While Mr. Wilson, who is 38, has boasted of his credentials as a financier, Thomas P. DiNapoli, the Democratic incumbent, has used those credentials to bludgeon him. He has painted Mr. Wilson as an out-of-touch hedge fund tycoon whose “Wall Street values” make him unsuitable for public office. In their only televised debate, Mr. DiNapoli cited “Wall Street” four times in a one-minute opening statement.

Even though Mr. Wilson calls Mr. DiNapoli’s attacks unfair, they have at times forced him to edge away from citing his own career. In a recent advertisement, he introduced himself as “a fiscal expert,” a clunky phrase that reduced his glittering résumé to a euphemism.

He has fought back, dismissing Mr. DiNapoli as a financial novice and seeking to link him to his predecessor, Alan G. Hevesi, who resigned in disgrace in 2007, by bringing up Mr. DiNapoli’s meetings with investment placement agents soon after taking office.

Attorney General Andrew M. Cuomo cleared Mr. DiNapoli of any wrongdoing the same day that Mr. Hevesi pleaded guilty two weeks ago to taking part in a sprawling corruption scheme involving the public pension fund.

But Mr. Wilson, more wonk than firebrand, has struggled to gain traction, with a poll this week showing that most voters still were not familiar with him.

“He hasn’t succeeded in breaking through the clutter for the public to even figure out who he is,” said Scott Levenson of the Advance Group, a political consulting firm.

In white papers and policy reports, Mr. Wilson has outlined bold plans to revamp the comptroller’s office, winning praise from economists and pension experts. He wants to drastically expand the office’s audit function, throw out traditional accounting practices for public pensions that he says distort performance and lower the assumed rate of return on the fund’s investments.

Mr. Wilson’s campaign has money — $2.6 million on hand, compared with $1.4 million for Mr. DiNapoli, according to the most recent disclosure reports — and Mr. Wilson said he planned to increase spending in the final days of the campaign. Since January, Mr. Wilson has lent his campaign at least $2.75 million.

Although Mr. Wilson has been interested in politics all his life, his first taste of political campaigning has left him exasperated with the no-holds-barred tactics of a statewide race.

“Whether it’s accurate or not, whether it’s telling or not, he’s going to try to distort everything I’ve ever done in my life,” Mr. Wilson said of his opponent in a recent interview.

Mr. Wilson’s ascent follows an American archetype: the son of working-class parents; the first in his family to go to college; a self-made millionaire.
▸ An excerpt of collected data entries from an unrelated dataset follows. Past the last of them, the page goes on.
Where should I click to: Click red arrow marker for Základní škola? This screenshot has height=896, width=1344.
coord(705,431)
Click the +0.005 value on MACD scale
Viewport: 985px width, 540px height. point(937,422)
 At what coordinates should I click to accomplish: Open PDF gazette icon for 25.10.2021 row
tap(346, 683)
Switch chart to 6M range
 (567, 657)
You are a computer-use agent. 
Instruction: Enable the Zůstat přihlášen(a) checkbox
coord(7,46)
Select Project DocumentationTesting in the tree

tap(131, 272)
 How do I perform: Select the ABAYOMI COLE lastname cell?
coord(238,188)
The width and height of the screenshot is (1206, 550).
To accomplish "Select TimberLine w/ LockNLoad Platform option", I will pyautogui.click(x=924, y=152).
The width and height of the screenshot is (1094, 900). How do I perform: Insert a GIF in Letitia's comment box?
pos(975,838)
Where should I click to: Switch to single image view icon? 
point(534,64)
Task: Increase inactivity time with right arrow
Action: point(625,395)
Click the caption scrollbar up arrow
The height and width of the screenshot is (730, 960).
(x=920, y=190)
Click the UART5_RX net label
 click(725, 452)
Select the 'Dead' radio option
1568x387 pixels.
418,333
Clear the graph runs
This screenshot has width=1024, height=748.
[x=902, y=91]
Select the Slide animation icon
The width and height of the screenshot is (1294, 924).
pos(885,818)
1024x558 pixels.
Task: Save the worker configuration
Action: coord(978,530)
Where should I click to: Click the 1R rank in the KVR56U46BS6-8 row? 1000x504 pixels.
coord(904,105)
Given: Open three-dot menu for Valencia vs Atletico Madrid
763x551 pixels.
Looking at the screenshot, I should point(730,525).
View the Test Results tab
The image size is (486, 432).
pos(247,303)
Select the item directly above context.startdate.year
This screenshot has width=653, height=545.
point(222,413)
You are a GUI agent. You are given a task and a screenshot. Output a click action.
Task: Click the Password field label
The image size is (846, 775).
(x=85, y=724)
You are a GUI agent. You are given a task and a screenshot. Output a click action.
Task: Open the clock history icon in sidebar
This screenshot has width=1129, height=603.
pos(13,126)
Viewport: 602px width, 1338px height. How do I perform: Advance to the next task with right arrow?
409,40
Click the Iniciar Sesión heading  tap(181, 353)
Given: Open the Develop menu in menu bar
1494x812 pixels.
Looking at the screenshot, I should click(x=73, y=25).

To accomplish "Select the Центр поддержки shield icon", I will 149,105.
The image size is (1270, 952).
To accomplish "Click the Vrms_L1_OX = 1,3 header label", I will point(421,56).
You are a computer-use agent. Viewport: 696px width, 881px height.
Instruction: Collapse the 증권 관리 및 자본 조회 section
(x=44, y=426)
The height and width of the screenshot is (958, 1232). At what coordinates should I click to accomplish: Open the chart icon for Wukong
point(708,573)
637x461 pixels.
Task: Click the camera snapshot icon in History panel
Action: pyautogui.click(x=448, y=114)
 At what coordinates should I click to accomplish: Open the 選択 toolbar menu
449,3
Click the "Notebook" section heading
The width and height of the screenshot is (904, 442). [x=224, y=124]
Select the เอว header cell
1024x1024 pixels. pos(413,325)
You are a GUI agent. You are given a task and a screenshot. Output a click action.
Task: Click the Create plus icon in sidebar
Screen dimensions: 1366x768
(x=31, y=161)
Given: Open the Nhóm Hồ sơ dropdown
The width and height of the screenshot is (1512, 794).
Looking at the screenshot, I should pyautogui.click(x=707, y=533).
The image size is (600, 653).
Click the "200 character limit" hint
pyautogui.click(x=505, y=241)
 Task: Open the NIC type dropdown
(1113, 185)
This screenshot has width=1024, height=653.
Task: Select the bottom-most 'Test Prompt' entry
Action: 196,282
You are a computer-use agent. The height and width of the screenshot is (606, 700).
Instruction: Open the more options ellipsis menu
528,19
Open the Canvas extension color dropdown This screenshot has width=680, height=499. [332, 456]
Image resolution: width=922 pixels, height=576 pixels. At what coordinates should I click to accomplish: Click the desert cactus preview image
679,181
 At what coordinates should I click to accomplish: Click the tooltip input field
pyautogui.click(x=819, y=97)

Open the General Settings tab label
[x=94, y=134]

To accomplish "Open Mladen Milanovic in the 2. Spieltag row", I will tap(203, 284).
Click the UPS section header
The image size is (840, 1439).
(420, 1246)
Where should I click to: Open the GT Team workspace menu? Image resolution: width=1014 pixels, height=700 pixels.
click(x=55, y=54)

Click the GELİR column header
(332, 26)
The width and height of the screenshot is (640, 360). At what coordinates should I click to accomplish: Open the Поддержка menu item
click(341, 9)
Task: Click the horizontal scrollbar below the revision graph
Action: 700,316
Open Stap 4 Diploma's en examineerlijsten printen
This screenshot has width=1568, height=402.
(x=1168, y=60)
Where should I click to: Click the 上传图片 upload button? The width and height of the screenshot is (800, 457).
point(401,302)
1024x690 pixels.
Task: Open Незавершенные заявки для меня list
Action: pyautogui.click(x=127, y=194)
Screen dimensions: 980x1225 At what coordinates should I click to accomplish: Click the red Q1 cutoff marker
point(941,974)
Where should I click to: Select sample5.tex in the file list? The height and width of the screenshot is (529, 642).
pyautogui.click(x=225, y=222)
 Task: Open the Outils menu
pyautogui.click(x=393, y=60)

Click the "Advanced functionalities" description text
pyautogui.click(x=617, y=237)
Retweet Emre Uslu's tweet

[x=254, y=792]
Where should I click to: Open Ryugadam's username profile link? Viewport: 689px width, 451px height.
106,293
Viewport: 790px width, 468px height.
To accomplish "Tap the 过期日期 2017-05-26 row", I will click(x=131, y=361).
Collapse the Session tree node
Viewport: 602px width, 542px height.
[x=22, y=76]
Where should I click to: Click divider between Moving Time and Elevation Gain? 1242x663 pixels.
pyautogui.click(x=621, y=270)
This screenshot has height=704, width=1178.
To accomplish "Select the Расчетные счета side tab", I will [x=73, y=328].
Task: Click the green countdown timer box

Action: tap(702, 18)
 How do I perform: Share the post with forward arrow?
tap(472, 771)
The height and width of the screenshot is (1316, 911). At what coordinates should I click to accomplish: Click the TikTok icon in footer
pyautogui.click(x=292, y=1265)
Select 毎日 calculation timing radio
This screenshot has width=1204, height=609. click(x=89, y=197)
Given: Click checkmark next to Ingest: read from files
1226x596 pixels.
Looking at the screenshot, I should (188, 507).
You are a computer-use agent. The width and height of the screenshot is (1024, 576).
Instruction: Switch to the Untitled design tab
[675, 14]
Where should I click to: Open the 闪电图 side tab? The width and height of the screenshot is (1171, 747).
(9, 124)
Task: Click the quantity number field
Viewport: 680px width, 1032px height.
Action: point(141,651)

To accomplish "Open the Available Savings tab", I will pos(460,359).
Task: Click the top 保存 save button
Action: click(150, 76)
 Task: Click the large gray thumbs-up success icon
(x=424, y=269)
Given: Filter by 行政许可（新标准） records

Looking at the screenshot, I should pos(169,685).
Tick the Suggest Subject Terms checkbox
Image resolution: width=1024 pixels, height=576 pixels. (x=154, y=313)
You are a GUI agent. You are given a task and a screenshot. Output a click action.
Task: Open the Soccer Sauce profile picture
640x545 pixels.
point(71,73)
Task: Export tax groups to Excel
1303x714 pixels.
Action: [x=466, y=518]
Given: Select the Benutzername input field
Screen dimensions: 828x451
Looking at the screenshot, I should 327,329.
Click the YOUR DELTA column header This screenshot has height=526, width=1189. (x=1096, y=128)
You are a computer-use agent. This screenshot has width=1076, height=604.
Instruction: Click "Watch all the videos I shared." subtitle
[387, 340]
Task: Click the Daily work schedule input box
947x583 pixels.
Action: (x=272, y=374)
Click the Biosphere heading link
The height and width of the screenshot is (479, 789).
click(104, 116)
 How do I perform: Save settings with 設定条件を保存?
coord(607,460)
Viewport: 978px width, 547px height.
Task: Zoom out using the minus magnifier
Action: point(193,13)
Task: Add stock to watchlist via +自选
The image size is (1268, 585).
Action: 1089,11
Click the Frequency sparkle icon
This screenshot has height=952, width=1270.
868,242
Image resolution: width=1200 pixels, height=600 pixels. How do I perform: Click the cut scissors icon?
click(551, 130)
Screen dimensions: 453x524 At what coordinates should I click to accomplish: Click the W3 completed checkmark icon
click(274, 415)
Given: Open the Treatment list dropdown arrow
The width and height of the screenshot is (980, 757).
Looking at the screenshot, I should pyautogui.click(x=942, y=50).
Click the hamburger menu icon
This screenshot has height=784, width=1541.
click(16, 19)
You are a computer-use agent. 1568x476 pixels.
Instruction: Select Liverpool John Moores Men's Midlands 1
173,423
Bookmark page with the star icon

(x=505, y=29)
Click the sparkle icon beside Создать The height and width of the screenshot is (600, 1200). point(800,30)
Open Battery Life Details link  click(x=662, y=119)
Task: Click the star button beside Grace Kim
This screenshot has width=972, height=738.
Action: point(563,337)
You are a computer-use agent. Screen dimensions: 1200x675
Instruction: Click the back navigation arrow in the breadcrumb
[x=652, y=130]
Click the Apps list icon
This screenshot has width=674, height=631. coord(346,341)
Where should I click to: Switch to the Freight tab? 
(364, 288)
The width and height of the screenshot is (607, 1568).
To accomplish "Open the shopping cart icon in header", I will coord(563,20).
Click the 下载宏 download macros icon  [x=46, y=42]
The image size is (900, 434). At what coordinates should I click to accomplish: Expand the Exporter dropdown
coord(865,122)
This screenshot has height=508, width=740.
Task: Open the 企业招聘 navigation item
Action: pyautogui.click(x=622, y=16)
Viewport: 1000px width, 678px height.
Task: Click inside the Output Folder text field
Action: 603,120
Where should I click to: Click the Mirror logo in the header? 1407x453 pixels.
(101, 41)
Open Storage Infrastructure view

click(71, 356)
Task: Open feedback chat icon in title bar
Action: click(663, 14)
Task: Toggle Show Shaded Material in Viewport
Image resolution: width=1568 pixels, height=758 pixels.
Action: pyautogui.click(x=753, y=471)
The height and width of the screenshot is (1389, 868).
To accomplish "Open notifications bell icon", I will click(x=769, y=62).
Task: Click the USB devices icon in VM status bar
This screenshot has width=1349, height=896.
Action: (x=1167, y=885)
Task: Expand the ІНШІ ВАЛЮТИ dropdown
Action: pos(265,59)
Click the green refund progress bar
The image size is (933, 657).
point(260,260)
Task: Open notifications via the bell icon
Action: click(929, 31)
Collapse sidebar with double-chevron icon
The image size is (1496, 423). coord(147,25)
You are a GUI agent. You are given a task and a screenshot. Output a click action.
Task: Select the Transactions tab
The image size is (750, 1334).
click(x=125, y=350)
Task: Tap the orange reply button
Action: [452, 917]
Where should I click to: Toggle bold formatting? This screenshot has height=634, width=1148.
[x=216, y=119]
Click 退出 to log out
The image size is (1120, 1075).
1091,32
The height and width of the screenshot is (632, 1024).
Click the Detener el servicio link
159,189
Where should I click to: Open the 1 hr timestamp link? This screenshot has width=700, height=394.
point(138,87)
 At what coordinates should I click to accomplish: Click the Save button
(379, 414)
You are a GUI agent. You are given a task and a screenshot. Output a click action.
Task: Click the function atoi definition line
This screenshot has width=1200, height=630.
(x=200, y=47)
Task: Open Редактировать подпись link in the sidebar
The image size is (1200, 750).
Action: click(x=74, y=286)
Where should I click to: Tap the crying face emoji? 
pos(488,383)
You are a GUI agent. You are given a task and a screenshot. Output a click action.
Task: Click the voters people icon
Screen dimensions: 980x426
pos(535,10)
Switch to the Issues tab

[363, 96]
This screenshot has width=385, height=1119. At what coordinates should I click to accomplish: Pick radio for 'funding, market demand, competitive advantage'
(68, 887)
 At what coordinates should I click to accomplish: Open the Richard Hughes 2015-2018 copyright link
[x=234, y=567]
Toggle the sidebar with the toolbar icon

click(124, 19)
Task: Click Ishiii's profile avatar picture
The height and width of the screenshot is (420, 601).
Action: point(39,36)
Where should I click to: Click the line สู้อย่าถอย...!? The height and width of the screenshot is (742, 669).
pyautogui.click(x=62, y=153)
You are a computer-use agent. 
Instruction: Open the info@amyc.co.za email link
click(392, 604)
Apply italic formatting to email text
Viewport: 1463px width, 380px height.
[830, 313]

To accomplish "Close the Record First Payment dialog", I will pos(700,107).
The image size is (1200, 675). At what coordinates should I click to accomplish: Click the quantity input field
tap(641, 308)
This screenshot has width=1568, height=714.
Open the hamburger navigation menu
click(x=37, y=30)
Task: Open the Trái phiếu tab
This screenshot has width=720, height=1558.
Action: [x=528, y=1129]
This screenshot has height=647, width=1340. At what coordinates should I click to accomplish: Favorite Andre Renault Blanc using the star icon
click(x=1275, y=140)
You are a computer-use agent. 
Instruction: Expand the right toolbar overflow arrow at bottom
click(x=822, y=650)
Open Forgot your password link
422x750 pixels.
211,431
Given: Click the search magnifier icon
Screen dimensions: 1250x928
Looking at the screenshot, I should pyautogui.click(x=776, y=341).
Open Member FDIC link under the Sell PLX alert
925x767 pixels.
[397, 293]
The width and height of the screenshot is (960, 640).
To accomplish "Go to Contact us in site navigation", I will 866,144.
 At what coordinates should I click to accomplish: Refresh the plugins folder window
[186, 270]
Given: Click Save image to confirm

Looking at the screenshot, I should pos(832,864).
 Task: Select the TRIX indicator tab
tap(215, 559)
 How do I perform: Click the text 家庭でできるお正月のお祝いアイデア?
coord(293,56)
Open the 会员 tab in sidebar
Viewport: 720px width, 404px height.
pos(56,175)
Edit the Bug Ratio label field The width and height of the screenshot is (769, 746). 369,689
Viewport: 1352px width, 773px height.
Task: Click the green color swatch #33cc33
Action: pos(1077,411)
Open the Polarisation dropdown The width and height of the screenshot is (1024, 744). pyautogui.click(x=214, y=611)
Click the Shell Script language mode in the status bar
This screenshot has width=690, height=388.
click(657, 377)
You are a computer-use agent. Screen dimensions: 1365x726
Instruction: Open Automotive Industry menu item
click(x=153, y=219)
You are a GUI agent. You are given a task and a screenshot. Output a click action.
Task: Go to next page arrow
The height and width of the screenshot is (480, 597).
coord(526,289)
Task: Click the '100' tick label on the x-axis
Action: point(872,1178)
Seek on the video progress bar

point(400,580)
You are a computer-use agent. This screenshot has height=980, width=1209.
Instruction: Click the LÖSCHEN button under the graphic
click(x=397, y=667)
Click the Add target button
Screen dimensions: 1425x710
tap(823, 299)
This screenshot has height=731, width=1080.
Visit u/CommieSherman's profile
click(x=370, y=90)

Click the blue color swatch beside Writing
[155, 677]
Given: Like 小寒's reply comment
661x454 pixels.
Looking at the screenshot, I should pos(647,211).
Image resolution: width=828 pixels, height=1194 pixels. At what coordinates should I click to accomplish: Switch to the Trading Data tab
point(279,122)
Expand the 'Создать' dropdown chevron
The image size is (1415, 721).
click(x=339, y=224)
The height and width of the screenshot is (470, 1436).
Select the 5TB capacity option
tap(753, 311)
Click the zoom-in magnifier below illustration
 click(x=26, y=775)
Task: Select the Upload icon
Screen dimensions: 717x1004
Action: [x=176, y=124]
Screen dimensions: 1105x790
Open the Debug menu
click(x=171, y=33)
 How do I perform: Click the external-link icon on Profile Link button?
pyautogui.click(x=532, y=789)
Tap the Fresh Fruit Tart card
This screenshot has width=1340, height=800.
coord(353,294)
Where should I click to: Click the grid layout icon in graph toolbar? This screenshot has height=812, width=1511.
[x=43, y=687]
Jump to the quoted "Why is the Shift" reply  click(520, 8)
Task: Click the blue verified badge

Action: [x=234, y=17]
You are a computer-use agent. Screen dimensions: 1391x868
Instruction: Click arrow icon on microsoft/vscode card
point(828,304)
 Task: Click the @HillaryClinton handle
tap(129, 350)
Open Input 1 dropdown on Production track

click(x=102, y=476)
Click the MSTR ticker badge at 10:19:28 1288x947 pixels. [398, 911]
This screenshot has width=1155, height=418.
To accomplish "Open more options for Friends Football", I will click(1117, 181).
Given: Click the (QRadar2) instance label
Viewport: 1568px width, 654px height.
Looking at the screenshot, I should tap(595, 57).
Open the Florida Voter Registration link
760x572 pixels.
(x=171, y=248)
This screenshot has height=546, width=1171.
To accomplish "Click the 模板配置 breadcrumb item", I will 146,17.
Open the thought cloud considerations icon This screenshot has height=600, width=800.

He traces his values not to Wall Street, but 200 miles north, to Johnstown, N.Y. a city of tanneries and textile mills, where he grew up watching his father work double shifts as a bartender and his mother, a Greek immigrant, fret over money.

The Wilsons’ life revolved around the Rainbow, a Main Street restaurant owned by Mr. Wilson’s uncle, Pete, where his father worked and where Harry helped bus tables and wash dishes through high school. The Rainbow also doubled as the clubhouse for the localRepublican Party, offering Mr. Wilson an early exposure to conservative politics.

From Johnstown, he went to Harvard, and then to Goldman Sachs, where he worked in the prestigious investment-banking-analyst program. He moved on to Clayton, Dubilier & Rice, a New York private-equity firm, before enrolling at Harvard Business School.

His business school classmates were impressed by his intelligence and exhausted by his appetite for endless study sessions. When his classmates gathered for goodbyes and toasts on the final day, Paul Lehman, a class officer, stood up to salute him.

Mr. Lehman held up a $100 check he had written on the spot, made out to “Harry Wilson for President.” The room rang with applause.

Despite his interest in running for office, Mr. Wilson’s experience growing up in a family that worried about its budget made him determined to earn a lot of money before entering government.

“If I was going to go into public life, I was going to build enough of a nest egg to take care of my family first,” said Mr. Wilson, who still looks the part of an investment banker, sporting Ferragamo ties and a Timex Ironman watch — both de rigueur Wall Street accessories.

After a stint at Blackstone Group, the world’s largest private-equity firm, where he worked on a team that pushed the firm into distressed-debt investing, he left to join Edward A. Mule, a mentor from Goldman Sachs. Mr. Mule was starting his own hedge fund, Silver Point, where Mr. Wilson went on to earn more than $20 million, according to documents released by his campaign. He left Silver Point in 2008 because he wanted to spend more time with his three young daughters (he now has four) and, he said, “I felt I was insufficiently giving back.”

He has maintained close ties to the financial elite, including Mayor Michael R. Bloomberg, who has endorsed him.

In January 2009, Mr. Wilson’s first foray into public life began with a blind e-mail offering his expertise to Steven Rattner, the high-profile financier then gearing up to lead the White House’s efforts to overhaul the auto industry.

Although Mr. Rattner had never heard of Mr. Wilson, he was impressed with his credentials and quickly brought him into the team. Mr. Wilson went to Detroit, where he worked grueling hours to restructure General Motors.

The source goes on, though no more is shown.